Fresh off the law review presses.
I'm pleased to say that my latest article has just been published: Cross-Enforcement of the Fourth Amendment, 132 Harv. L. Rev. 471 (2018). Here's the abstract:
This Article considers whether government agents can conduct searches or seizures to enforce a different government's law. For example, can federal officers make stops based on state traffic violations? Can state police search for evidence of federal immigration crimes? Lower courts are deeply divided on the answers. The Supreme Court's decisions offer little useful guidance because they rest on doctrinal assumptions that the Court has since squarely rejected. The answer to a fundamental question of Fourth Amendment law — who can enforce what law — is remarkably unclear.

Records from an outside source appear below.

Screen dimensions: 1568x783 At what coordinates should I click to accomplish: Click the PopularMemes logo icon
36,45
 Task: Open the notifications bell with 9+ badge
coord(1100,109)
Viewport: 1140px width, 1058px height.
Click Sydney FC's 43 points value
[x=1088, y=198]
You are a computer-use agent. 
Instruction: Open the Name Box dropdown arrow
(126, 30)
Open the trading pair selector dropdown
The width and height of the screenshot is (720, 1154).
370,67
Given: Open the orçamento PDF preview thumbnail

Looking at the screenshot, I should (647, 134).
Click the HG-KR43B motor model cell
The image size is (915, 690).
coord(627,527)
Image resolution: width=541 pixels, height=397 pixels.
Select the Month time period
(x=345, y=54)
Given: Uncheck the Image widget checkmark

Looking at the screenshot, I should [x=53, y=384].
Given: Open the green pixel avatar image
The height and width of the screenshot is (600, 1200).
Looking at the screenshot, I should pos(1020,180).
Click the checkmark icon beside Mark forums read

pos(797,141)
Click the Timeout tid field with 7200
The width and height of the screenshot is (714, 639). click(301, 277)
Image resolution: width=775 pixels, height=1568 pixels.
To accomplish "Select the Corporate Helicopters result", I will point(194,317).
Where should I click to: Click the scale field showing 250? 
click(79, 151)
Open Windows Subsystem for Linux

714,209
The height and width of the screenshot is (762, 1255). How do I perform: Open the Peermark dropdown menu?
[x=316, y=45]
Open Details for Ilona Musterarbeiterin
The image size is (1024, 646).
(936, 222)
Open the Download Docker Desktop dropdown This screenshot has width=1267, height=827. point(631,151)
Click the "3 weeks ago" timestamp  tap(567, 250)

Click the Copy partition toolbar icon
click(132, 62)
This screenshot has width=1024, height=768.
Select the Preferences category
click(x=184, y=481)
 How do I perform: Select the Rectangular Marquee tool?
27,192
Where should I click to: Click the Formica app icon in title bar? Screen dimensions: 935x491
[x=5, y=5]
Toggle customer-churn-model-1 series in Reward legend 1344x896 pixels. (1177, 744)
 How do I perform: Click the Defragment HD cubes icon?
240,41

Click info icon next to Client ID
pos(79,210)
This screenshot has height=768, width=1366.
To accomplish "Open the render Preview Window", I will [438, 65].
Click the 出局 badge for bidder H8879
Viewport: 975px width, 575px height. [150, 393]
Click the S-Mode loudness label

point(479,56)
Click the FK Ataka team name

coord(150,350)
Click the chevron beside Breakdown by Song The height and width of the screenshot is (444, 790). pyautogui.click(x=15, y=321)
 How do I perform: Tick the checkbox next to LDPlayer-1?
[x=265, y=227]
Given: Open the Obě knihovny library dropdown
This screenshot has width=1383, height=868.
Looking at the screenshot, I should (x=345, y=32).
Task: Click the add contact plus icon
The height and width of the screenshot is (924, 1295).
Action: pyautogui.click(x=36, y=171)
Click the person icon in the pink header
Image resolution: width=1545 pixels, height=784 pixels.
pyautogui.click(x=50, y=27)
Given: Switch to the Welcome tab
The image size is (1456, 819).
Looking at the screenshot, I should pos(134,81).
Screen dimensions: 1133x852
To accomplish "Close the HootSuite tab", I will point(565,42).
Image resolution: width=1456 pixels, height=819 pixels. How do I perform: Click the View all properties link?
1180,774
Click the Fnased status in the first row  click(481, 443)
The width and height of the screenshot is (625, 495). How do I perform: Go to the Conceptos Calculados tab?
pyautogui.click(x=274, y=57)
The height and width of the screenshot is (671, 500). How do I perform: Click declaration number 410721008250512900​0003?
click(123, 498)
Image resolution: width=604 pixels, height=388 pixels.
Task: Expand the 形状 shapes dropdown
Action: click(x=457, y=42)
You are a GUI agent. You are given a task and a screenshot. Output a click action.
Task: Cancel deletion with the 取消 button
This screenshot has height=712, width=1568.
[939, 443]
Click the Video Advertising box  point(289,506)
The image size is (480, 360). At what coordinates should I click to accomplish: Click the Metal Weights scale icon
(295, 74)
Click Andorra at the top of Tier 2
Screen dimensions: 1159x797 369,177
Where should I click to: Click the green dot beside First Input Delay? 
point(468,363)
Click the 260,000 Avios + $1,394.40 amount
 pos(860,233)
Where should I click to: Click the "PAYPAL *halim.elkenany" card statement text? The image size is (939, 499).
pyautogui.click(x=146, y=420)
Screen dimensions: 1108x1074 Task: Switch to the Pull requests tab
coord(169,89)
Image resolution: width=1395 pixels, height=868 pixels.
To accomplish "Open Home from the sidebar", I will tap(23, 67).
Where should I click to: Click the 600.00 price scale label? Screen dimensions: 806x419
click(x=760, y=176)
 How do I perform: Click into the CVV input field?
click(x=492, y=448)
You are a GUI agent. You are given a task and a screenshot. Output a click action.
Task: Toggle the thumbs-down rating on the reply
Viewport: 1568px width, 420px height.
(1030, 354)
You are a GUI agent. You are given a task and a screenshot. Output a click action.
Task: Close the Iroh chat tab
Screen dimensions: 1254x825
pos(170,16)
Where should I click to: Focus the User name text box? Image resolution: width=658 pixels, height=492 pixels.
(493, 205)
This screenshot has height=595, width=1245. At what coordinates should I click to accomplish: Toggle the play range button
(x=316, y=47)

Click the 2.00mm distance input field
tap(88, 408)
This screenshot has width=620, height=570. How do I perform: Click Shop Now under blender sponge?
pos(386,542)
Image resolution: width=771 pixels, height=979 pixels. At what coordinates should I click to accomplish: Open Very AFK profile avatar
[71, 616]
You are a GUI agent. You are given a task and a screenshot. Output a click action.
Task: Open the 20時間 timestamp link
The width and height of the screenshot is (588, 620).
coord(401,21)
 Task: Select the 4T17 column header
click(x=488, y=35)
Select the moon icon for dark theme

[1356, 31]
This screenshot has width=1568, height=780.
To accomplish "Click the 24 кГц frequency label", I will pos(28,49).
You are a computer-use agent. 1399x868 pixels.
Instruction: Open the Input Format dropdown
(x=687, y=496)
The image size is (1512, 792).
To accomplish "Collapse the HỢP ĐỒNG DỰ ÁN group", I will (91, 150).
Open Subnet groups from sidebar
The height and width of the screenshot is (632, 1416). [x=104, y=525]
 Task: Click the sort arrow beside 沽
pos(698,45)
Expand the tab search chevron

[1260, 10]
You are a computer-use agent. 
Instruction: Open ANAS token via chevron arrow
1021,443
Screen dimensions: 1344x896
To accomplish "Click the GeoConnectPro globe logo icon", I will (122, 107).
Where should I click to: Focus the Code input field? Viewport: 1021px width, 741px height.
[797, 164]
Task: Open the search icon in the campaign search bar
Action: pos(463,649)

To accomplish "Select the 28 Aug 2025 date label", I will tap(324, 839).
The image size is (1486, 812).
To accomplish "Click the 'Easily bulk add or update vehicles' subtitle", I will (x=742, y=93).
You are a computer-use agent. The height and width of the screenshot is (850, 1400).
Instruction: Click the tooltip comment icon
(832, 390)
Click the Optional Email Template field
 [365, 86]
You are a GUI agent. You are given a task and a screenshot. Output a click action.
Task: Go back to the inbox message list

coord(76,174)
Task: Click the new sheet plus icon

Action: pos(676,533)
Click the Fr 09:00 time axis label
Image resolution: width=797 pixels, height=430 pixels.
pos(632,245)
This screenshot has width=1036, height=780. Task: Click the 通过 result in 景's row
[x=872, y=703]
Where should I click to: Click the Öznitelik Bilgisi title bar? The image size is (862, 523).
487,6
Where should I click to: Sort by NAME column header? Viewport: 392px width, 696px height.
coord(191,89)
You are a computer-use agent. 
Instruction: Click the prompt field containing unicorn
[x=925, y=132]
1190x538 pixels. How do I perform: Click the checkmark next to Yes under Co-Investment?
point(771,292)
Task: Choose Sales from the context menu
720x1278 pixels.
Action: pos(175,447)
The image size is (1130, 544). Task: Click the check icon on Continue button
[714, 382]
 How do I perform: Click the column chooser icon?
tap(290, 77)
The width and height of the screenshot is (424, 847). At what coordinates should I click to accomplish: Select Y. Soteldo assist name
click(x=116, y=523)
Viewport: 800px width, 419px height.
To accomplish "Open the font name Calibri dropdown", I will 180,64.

After surveying current law and constitutional history, the Article offers a normative proposal to answer this question. Each government should have the power to control who can enforce its criminal laws. Only searches and seizures by those authorized to act as agents of a sovereign trigger the government interests that justify reasonableness balancing based on those interests. The difficult question is identifying authorization: questions of constitutional structure suggest different defaults for enforcement of federal and state law. Outside the Fourth Amendment, governments can enact statutes that limit how their own officers enforce other laws. The scope of federal power to limit federal enforcement of state law by statute should be broader, however, than the scope of state power to limit state enforcement of federal law.
There's a Volokh-Conspiracy-related angle to this article, although it's pretty obscure. Long-time dedicated readers may remember that back in 2008, before the oral argument in Virginia v. Moore, I became super-interested in the constitutional status of United States v. Di Re. Was that case applying the Fourth Amendment, or was it based in the supervisory power? I was pretty sure it was the former, although others disagreed. Almost a decade later, when I started researching this article, I was amazed to see that the Supreme Court's answer to the questions I was studying seemed to hinge on determining the constitutional status of United States v. Di Re. Years later, I think I finally answered the riddle, see pages 508-514. I guess everything ends up being relevant somehow.